*** Material for this task ***

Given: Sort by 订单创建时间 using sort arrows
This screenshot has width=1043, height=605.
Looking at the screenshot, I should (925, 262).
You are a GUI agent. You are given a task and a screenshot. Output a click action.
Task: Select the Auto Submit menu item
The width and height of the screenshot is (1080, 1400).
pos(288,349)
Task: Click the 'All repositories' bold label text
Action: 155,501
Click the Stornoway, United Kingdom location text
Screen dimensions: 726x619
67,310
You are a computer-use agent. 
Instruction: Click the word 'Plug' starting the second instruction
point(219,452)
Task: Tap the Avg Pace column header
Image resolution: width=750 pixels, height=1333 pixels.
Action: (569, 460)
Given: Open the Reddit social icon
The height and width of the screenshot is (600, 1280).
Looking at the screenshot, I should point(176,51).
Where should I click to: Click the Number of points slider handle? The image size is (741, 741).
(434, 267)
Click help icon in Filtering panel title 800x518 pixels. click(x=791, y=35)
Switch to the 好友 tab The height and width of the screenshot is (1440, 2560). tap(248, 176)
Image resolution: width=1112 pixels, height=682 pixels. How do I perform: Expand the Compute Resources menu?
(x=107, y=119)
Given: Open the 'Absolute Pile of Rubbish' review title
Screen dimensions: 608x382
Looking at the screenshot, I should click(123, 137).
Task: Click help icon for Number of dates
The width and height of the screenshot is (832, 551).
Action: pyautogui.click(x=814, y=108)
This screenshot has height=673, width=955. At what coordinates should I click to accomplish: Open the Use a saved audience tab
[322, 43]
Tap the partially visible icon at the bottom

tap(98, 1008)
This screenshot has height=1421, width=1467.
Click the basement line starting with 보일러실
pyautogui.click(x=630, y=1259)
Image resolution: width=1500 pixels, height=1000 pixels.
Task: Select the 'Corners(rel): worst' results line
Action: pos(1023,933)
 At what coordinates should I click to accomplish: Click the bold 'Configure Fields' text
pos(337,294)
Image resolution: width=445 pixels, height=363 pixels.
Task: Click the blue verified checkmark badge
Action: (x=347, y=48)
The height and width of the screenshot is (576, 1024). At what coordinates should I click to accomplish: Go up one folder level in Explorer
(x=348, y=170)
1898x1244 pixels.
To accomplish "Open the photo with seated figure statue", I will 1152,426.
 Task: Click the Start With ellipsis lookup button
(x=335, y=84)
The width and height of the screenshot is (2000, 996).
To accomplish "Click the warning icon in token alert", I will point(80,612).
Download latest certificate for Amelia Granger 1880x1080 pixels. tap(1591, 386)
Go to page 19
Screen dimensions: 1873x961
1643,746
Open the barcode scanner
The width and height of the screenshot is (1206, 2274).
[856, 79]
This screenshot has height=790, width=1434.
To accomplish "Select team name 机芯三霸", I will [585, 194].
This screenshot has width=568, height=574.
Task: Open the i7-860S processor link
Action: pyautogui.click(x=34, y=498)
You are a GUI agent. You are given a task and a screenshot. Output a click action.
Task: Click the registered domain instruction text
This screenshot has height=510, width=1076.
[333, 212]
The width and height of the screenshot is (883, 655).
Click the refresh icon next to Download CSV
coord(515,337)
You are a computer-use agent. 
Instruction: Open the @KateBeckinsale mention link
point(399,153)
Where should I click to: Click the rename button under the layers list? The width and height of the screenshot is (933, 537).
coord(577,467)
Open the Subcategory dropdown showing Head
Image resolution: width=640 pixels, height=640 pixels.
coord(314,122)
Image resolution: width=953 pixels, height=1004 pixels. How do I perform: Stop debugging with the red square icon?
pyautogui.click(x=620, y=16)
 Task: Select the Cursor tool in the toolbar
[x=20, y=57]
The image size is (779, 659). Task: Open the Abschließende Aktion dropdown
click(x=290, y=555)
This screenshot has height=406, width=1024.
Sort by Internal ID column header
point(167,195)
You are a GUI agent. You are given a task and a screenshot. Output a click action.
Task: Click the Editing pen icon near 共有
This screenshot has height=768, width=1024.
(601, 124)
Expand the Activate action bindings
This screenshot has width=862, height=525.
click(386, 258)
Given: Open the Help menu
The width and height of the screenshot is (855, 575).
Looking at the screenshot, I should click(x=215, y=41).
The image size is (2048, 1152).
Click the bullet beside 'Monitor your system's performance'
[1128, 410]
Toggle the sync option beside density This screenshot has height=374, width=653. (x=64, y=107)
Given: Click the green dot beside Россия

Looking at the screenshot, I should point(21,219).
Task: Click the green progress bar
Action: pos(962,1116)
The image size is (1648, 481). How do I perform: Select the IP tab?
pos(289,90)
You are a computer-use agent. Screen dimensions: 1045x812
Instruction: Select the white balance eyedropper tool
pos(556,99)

*** End of Material for this task ***

### Directions for this task
Keeping every word in place, restate the entries above.

### Answer box
Given: Sort by 订单创建时间 using sort arrows
This screenshot has width=1043, height=605.
Looking at the screenshot, I should (925, 262).
You are a GUI agent. You are given a task and a screenshot. Output a click action.
Task: Select the Auto Submit menu item
The width and height of the screenshot is (1080, 1400).
pos(288,349)
Task: Click the 'All repositories' bold label text
Action: 155,501
Click the Stornoway, United Kingdom location text
Screen dimensions: 726x619
67,310
You are a computer-use agent. 
Instruction: Click the word 'Plug' starting the second instruction
point(219,452)
Task: Tap the Avg Pace column header
Image resolution: width=750 pixels, height=1333 pixels.
Action: (569, 460)
Given: Open the Reddit social icon
The height and width of the screenshot is (600, 1280).
Looking at the screenshot, I should point(176,51).
Where should I click to: Click the Number of points slider handle? The image size is (741, 741).
(434, 267)
Click help icon in Filtering panel title 800x518 pixels. click(x=791, y=35)
Switch to the 好友 tab The height and width of the screenshot is (1440, 2560). tap(248, 176)
Image resolution: width=1112 pixels, height=682 pixels. How do I perform: Expand the Compute Resources menu?
(x=107, y=119)
Given: Open the 'Absolute Pile of Rubbish' review title
Screen dimensions: 608x382
Looking at the screenshot, I should click(123, 137).
Task: Click help icon for Number of dates
The width and height of the screenshot is (832, 551).
Action: pyautogui.click(x=814, y=108)
This screenshot has height=673, width=955. At what coordinates should I click to accomplish: Open the Use a saved audience tab
[322, 43]
Tap the partially visible icon at the bottom

tap(98, 1008)
This screenshot has height=1421, width=1467.
Click the basement line starting with 보일러실
pyautogui.click(x=630, y=1259)
Image resolution: width=1500 pixels, height=1000 pixels.
Task: Select the 'Corners(rel): worst' results line
Action: pos(1023,933)
 At what coordinates should I click to accomplish: Click the bold 'Configure Fields' text
pos(337,294)
Image resolution: width=445 pixels, height=363 pixels.
Task: Click the blue verified checkmark badge
Action: (x=347, y=48)
The height and width of the screenshot is (576, 1024). At what coordinates should I click to accomplish: Go up one folder level in Explorer
(x=348, y=170)
1898x1244 pixels.
To accomplish "Open the photo with seated figure statue", I will 1152,426.
 Task: Click the Start With ellipsis lookup button
(x=335, y=84)
The width and height of the screenshot is (2000, 996).
To accomplish "Click the warning icon in token alert", I will point(80,612).
Download latest certificate for Amelia Granger 1880x1080 pixels. tap(1591, 386)
Go to page 19
Screen dimensions: 1873x961
1643,746
Open the barcode scanner
The width and height of the screenshot is (1206, 2274).
[856, 79]
This screenshot has height=790, width=1434.
To accomplish "Select team name 机芯三霸", I will [585, 194].
This screenshot has width=568, height=574.
Task: Open the i7-860S processor link
Action: pyautogui.click(x=34, y=498)
You are a GUI agent. You are given a task and a screenshot. Output a click action.
Task: Click the registered domain instruction text
This screenshot has height=510, width=1076.
[333, 212]
The width and height of the screenshot is (883, 655).
Click the refresh icon next to Download CSV
coord(515,337)
You are a computer-use agent. 
Instruction: Open the @KateBeckinsale mention link
point(399,153)
Where should I click to: Click the rename button under the layers list? The width and height of the screenshot is (933, 537).
coord(577,467)
Open the Subcategory dropdown showing Head
Image resolution: width=640 pixels, height=640 pixels.
coord(314,122)
Image resolution: width=953 pixels, height=1004 pixels. How do I perform: Stop debugging with the red square icon?
pyautogui.click(x=620, y=16)
 Task: Select the Cursor tool in the toolbar
[x=20, y=57]
The image size is (779, 659). Task: Open the Abschließende Aktion dropdown
click(x=290, y=555)
This screenshot has height=406, width=1024.
Sort by Internal ID column header
point(167,195)
You are a GUI agent. You are given a task and a screenshot. Output a click action.
Task: Click the Editing pen icon near 共有
This screenshot has height=768, width=1024.
(601, 124)
Expand the Activate action bindings
This screenshot has width=862, height=525.
click(386, 258)
Given: Open the Help menu
The width and height of the screenshot is (855, 575).
Looking at the screenshot, I should click(x=215, y=41).
The image size is (2048, 1152).
Click the bullet beside 'Monitor your system's performance'
[1128, 410]
Toggle the sync option beside density This screenshot has height=374, width=653. (x=64, y=107)
Given: Click the green dot beside Россия

Looking at the screenshot, I should point(21,219).
Task: Click the green progress bar
Action: pos(962,1116)
The image size is (1648, 481). How do I perform: Select the IP tab?
pos(289,90)
You are a computer-use agent. Screen dimensions: 1045x812
Instruction: Select the white balance eyedropper tool
pos(556,99)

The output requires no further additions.